TASK STATEMENT
Lines before the one containing "Blog (1133, 23)" are excluded; reproduce that line and all lines after it in the entries below, exactly.

[Collected data entries]
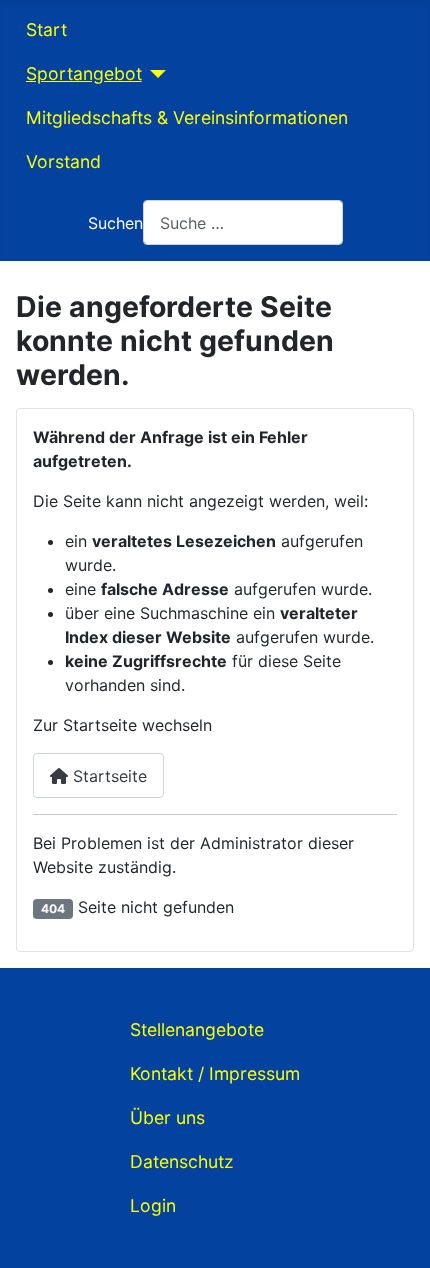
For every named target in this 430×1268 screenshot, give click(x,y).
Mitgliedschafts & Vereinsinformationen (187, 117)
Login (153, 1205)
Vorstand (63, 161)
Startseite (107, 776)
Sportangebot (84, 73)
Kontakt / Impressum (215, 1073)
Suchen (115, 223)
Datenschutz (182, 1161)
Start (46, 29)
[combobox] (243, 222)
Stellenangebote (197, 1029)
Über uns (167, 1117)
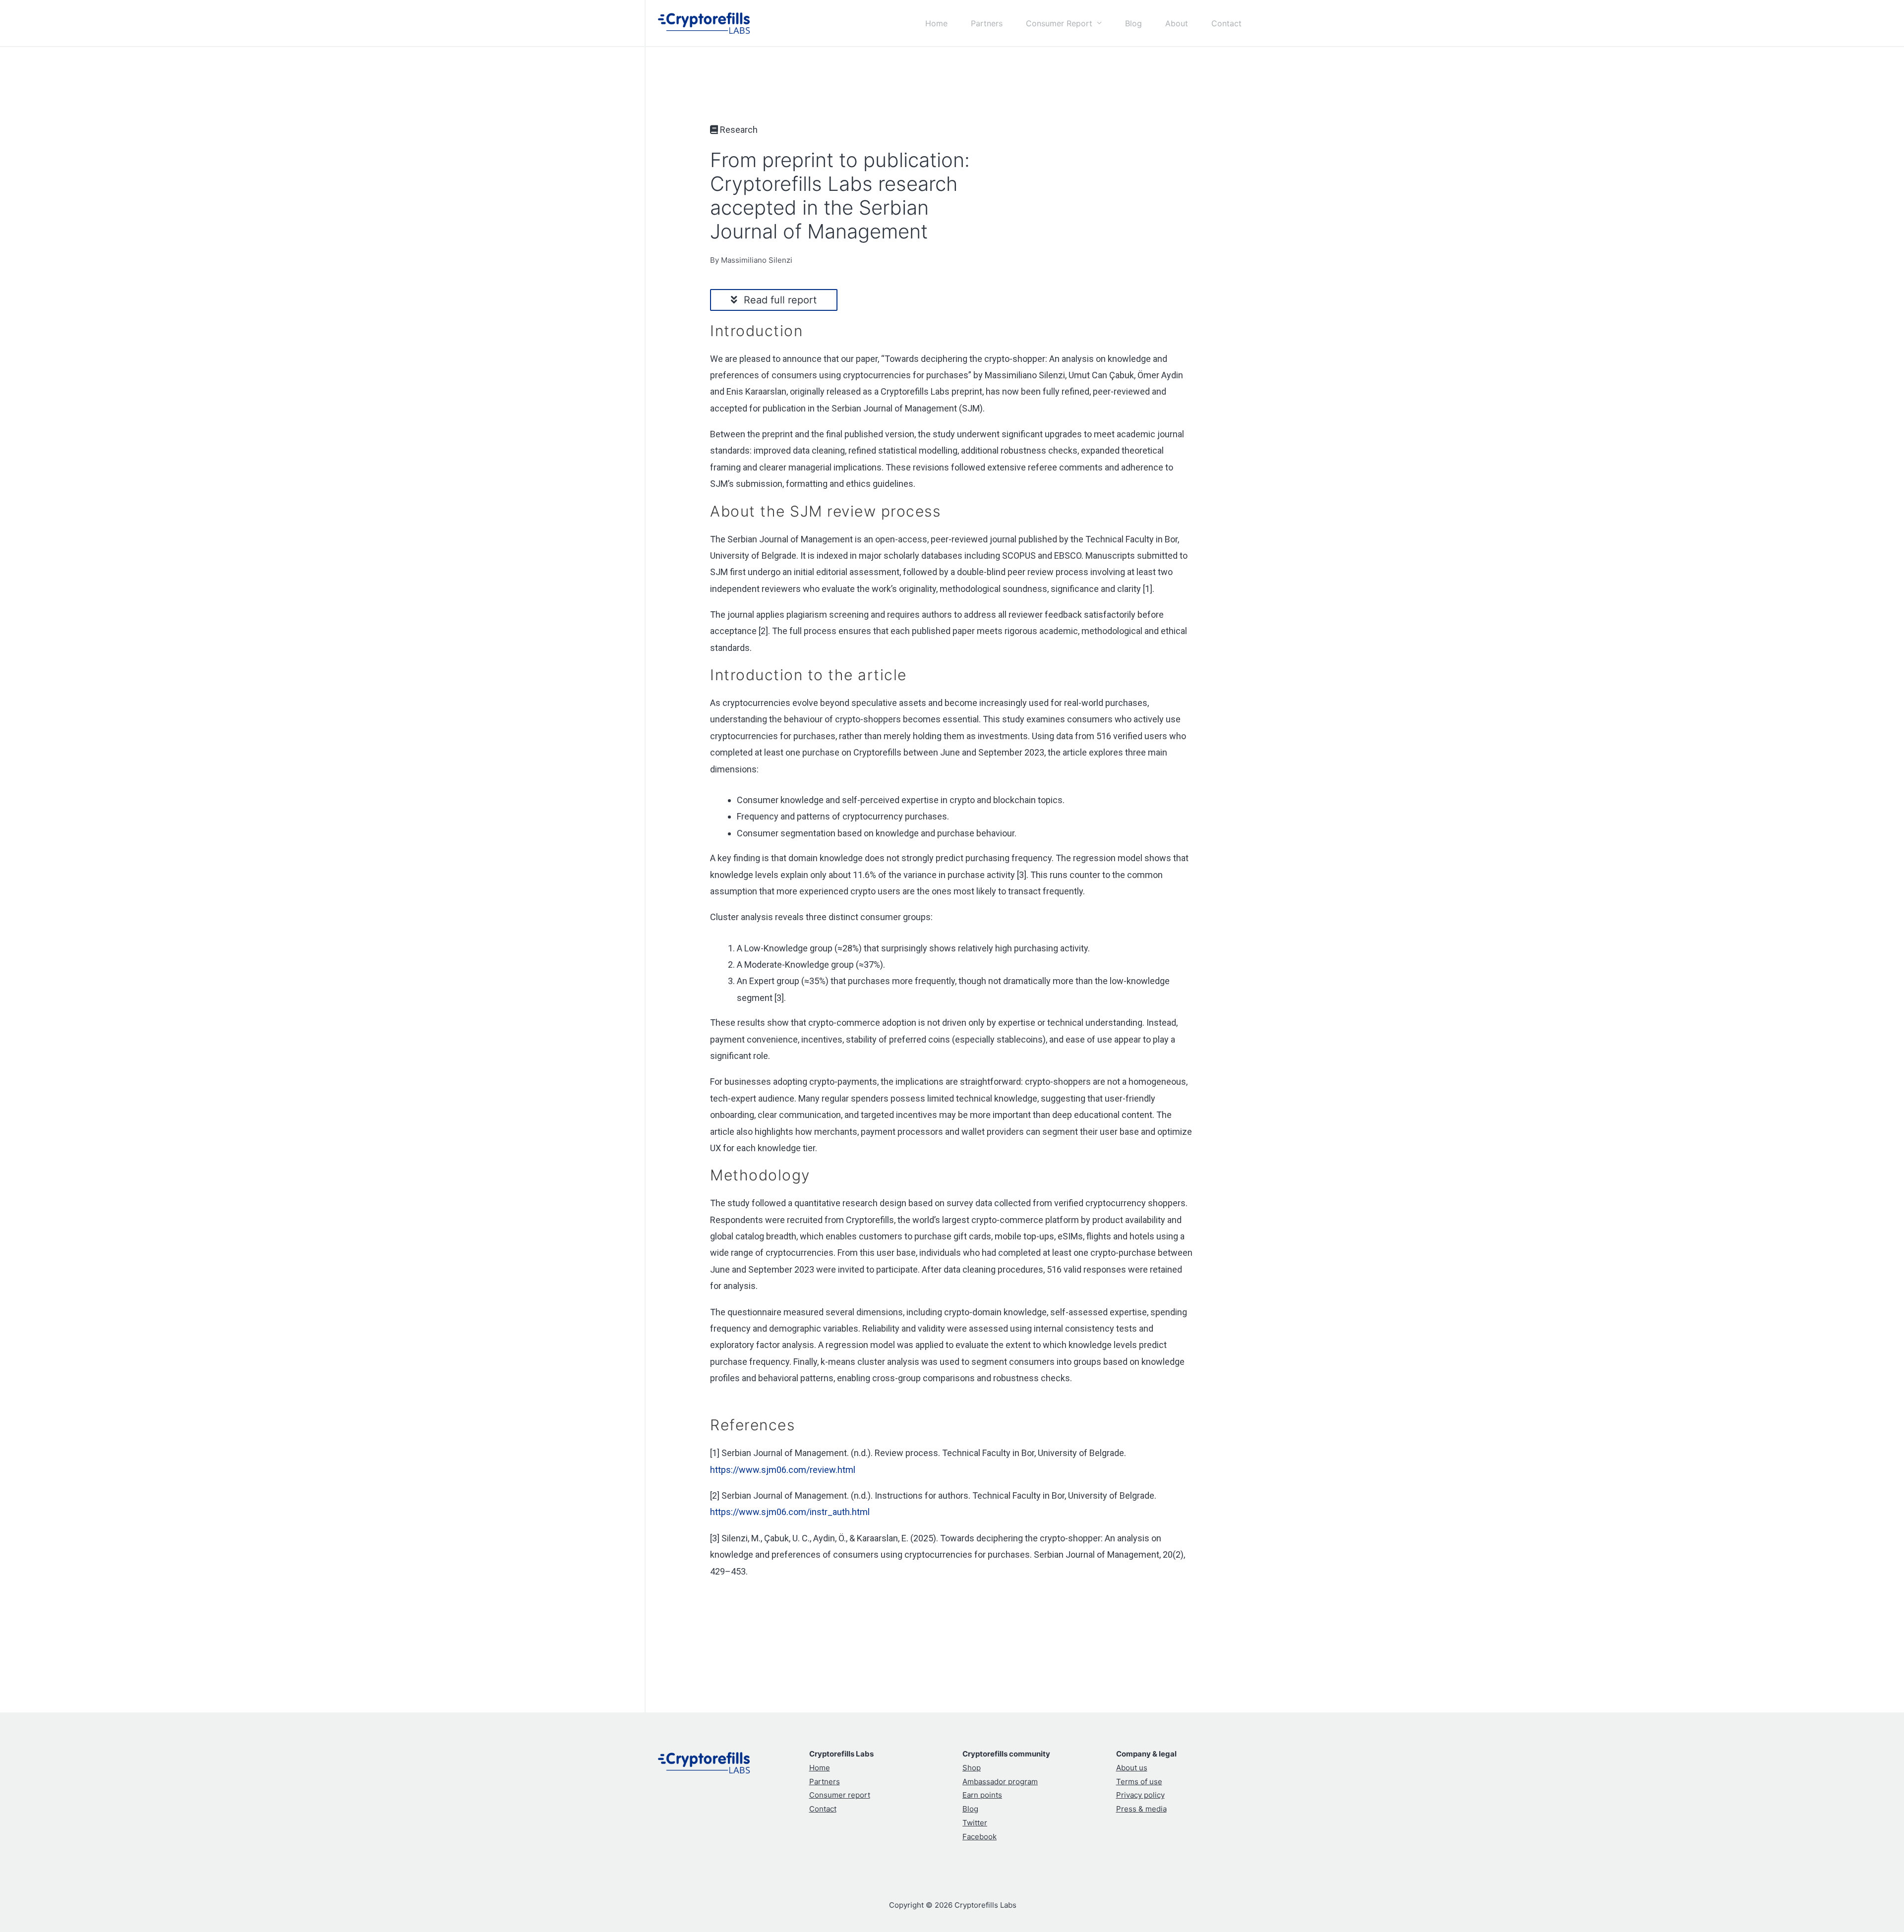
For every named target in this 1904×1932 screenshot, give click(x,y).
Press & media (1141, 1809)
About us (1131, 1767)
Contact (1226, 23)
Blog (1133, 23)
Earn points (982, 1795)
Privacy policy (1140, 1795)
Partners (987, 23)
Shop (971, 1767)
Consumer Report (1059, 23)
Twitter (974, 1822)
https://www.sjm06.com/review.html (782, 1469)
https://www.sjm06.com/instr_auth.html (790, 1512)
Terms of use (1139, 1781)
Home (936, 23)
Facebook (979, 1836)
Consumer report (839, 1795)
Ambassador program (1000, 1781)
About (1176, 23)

ANSWER TO THE EXERCISE
Blog (1133, 23)
Earn points (982, 1795)
Privacy policy (1140, 1795)
Partners (987, 23)
Shop (971, 1767)
Consumer Report (1059, 23)
Twitter (974, 1822)
https://www.sjm06.com/review.html (782, 1469)
https://www.sjm06.com/instr_auth.html (790, 1512)
Terms of use (1139, 1781)
Home (936, 23)
Facebook (979, 1836)
Consumer report (839, 1795)
Ambassador program (1000, 1781)
About (1176, 23)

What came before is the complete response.